Quality Gate Status Bugs Code Smells

This developer documentation provides detailed information about the development environment for xen-bugtool, a tool designed to assist with debugging XenServer issues.

For more information, see these README files:

Frequently asked Questions

Is the master branch ready for Python3?

Yes, it is ready for testing with Python in XS9 using Python3.11 to be precise.

But, there are still 7 open subtasks below CP-48020 (remaining Py2->Py3 work) that are not yet done.

See the related question on whether we should remove support for Python2.

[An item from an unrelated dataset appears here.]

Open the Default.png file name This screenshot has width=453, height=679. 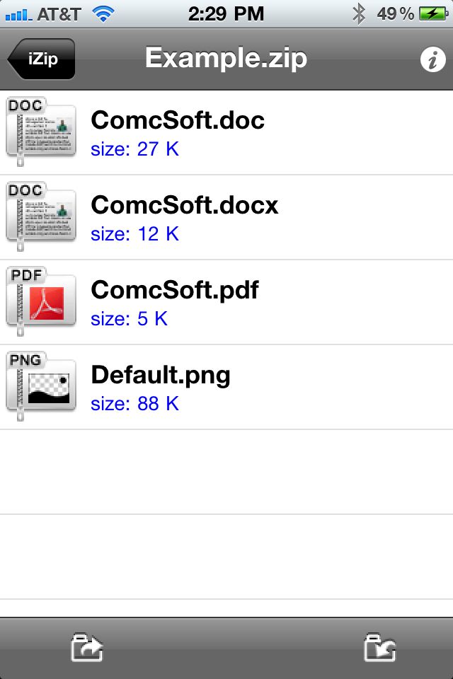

Should we remove Python2 compatibility to make the code simple?

There are three misconceptions in this question:

Python2 is not ready to be removed.

There are still 7 open tasks below CP-48020 (remaining Python2 to Python3 work) that are not yet done.

  • xenserver-status-report needs to be validated on Python3 in order to use it for production use on Python3, and the open tasks are an indication that there are a few cases that need testing.

We need the current code to be Python2-compatible for backports or Hotfixes for the Yangtze release.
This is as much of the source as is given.